さて、問題です。昨今の健康業界(ってのも変だけど)で、定説とされ、スーパーフードと呼ばれている体にいい食品14種って何でしょう?
その答え14種の食品紹介と効用、レシピなどが載っているのがこの本、『Superfoods Rx: Fourteen Foods That Will Change Your Life (スーパーフード処方薬:
あなたの人生を変える14の食品)』(Steven Pratt, M.D. and Kathy Matthews 共著)。
この本が出版されたのは、2004年1月。以来、話題になって、スーパーフードについては、いろんなメディアの健康情報や、女性のライフスタイル誌、料理雑誌などで散々露出していたし、料理学校で習ったことと同じような内容なので、わざわざ本を買うこともないかなと思ってたんだけど、「ユーズド・ブック・カフェ」で6ドルで売ってたので遅ればせながら購入。ずっと気にはなってたのよね。情報の源なわけだから。

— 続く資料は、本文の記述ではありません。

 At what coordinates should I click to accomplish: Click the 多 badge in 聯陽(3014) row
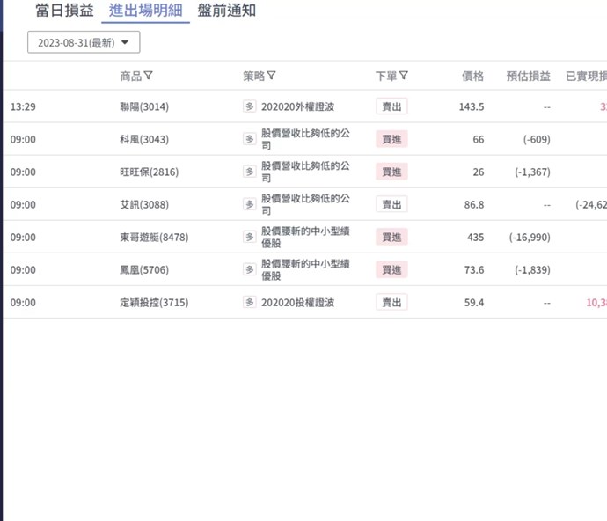(x=250, y=106)
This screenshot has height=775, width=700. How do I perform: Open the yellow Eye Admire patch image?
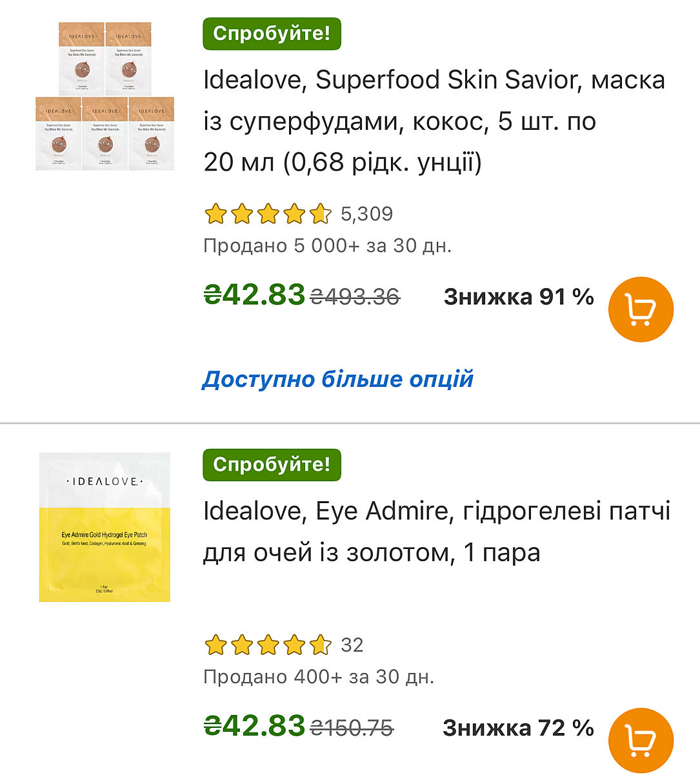coord(105,527)
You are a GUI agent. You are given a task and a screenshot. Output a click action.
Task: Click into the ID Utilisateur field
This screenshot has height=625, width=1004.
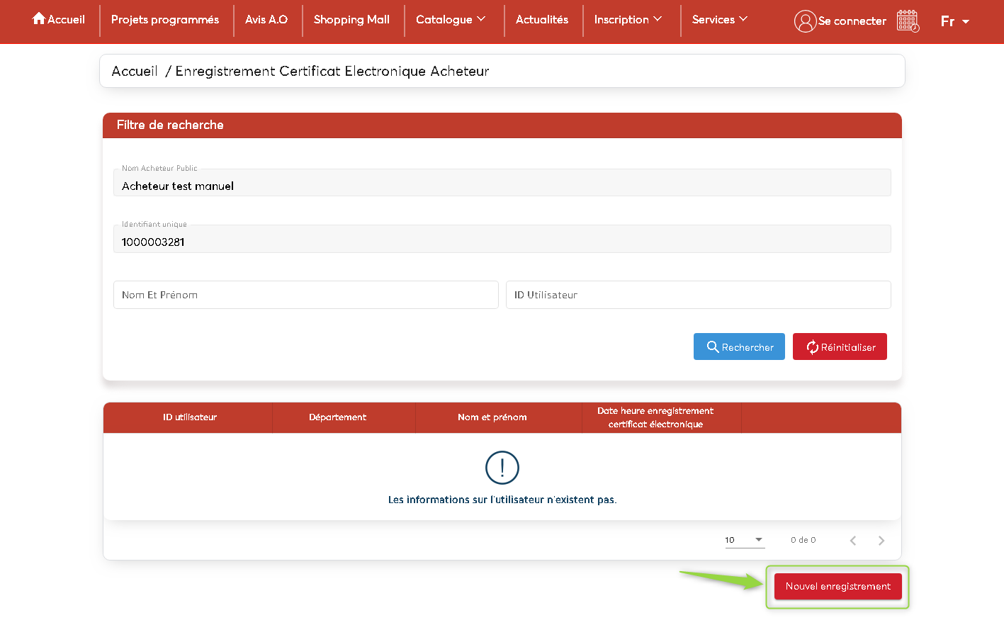[698, 295]
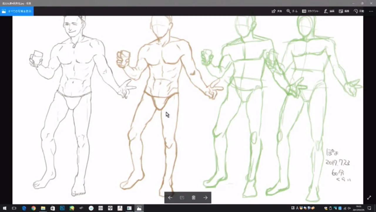The height and width of the screenshot is (212, 376).
Task: Toggle the IME input mode 'A' indicator
Action: pos(297,208)
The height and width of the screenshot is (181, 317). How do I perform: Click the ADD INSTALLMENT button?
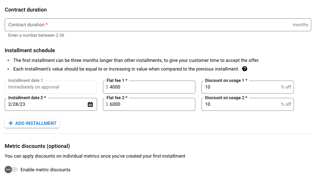pyautogui.click(x=32, y=123)
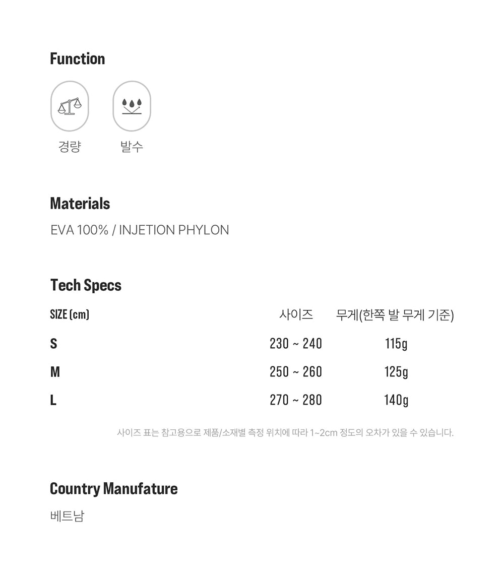504x579 pixels.
Task: Click the 230 ~ 240 size range
Action: (x=296, y=344)
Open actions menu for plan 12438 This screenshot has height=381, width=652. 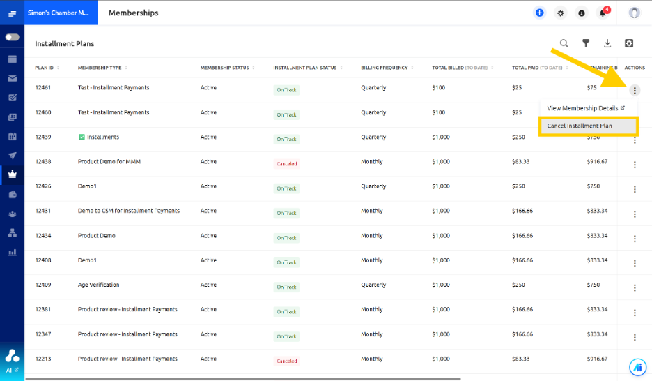point(635,165)

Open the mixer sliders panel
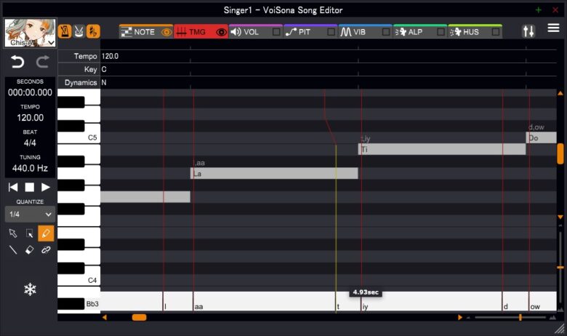[x=528, y=31]
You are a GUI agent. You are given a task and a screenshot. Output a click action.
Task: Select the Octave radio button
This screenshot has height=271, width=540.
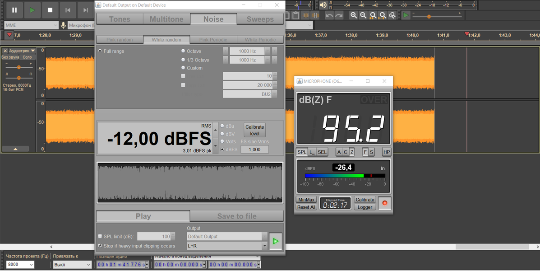pos(183,51)
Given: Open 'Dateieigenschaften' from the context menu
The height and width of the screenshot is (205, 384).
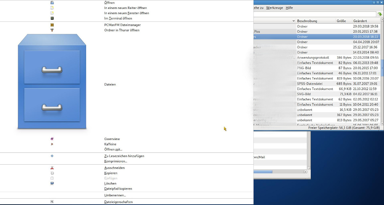Looking at the screenshot, I should pyautogui.click(x=118, y=202).
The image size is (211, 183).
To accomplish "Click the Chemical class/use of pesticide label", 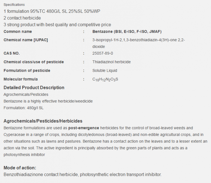I will pyautogui.click(x=34, y=62).
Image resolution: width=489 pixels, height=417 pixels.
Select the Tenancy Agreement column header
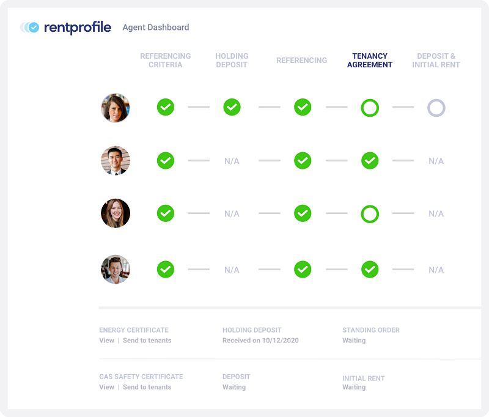pyautogui.click(x=369, y=60)
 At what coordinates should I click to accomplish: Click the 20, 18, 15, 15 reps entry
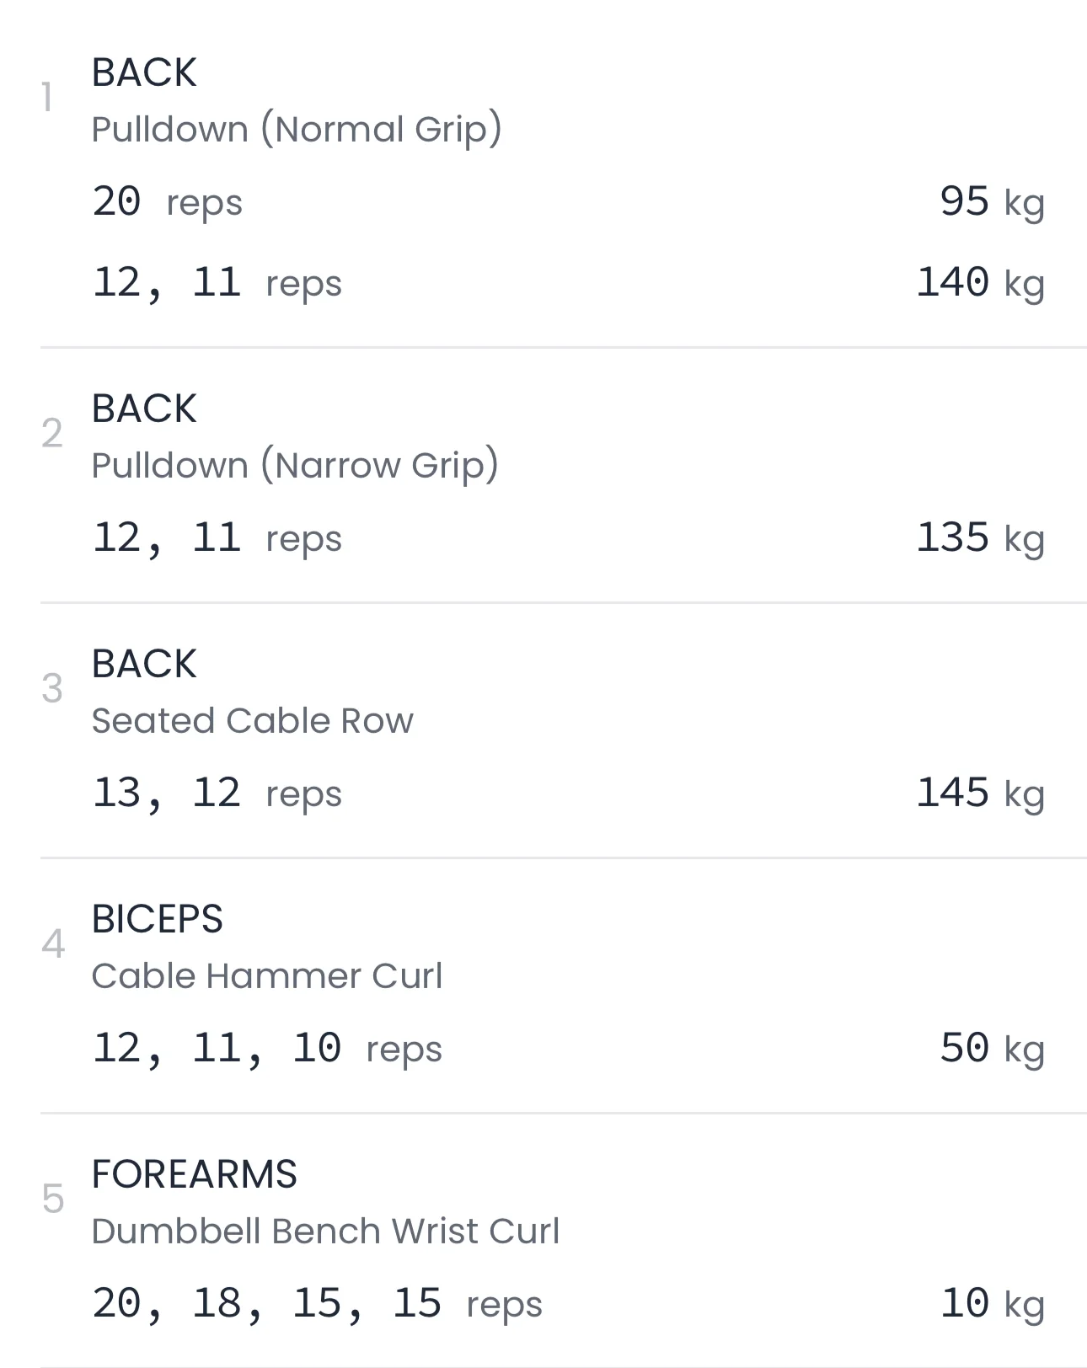[x=317, y=1304]
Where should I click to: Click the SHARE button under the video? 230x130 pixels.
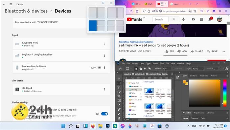197,51
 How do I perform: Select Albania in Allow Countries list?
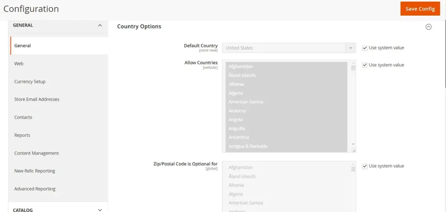click(236, 84)
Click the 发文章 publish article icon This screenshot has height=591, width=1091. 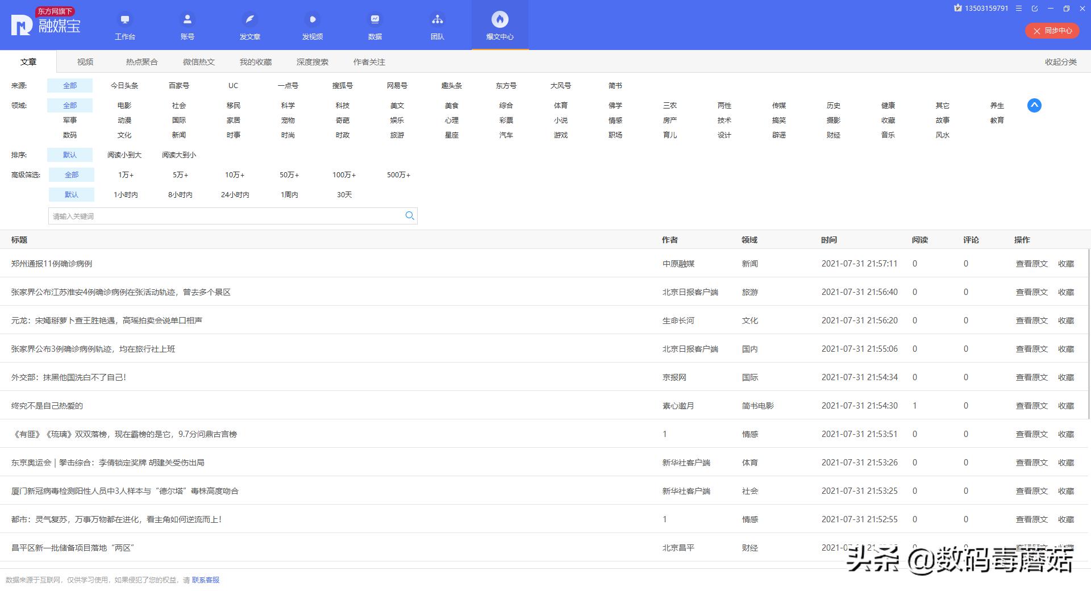click(249, 20)
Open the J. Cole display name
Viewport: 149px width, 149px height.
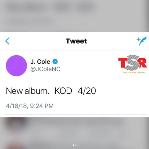tap(40, 62)
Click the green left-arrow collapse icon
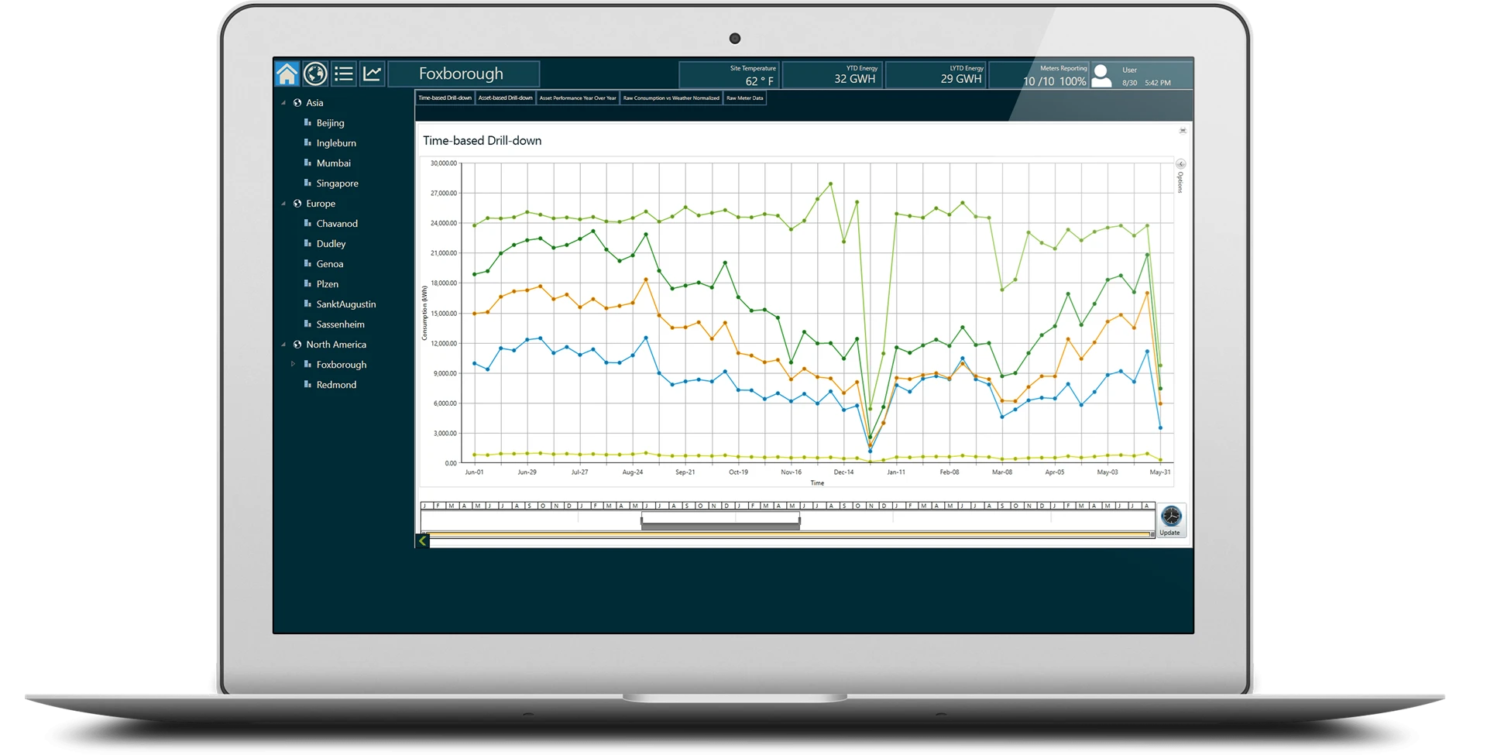This screenshot has height=755, width=1487. (423, 541)
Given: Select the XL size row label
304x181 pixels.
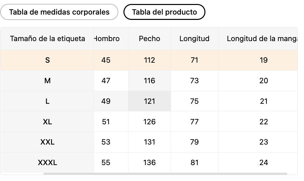Looking at the screenshot, I should tap(47, 122).
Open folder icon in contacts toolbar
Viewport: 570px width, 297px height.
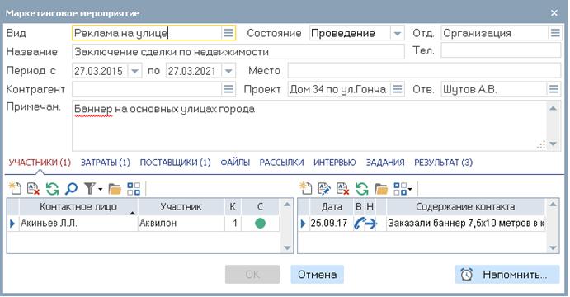[381, 189]
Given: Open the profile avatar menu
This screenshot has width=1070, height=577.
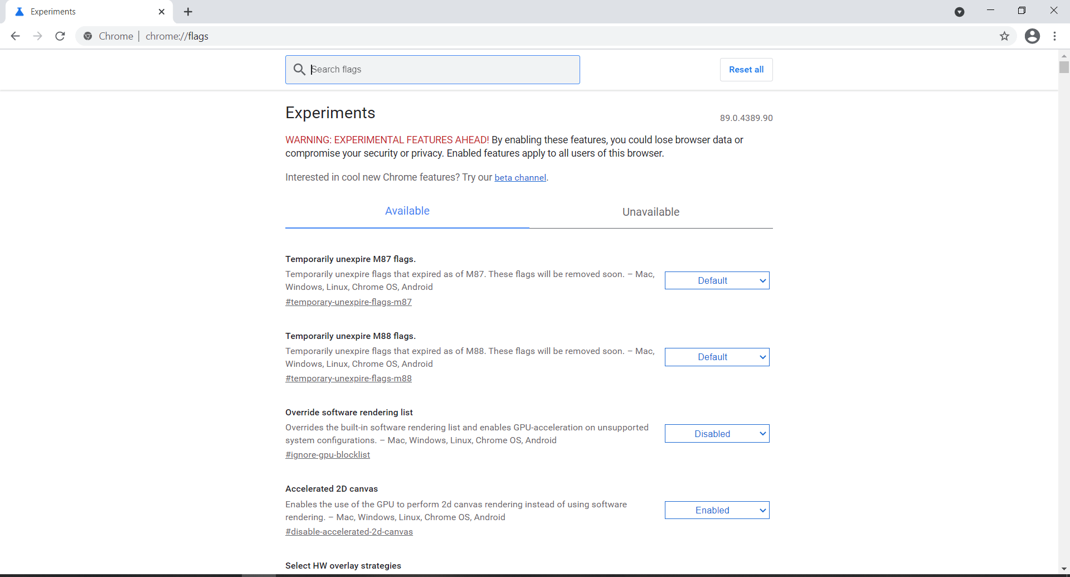Looking at the screenshot, I should tap(1032, 36).
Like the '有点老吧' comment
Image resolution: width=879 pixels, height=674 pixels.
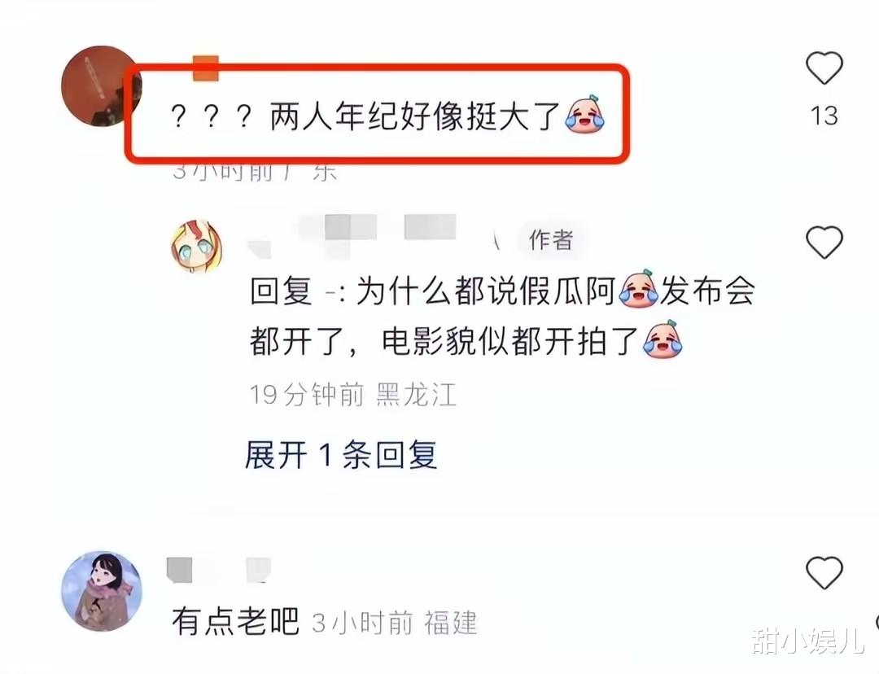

これから読むところなんだけど、ぱらぱらっと眺めると、14種の食品紹介だけでなく、その代替食品が並列して紹介されているのと、お買い物のコツとか、食材の名前の由来とか、歴史とか、結構細々と蘊蓄話があって面白いのと、全般的な健康なライフスタイル、食べる量についての指針みたいなことが載っていて、やっぱり売れた本だけあって、内容が充実している。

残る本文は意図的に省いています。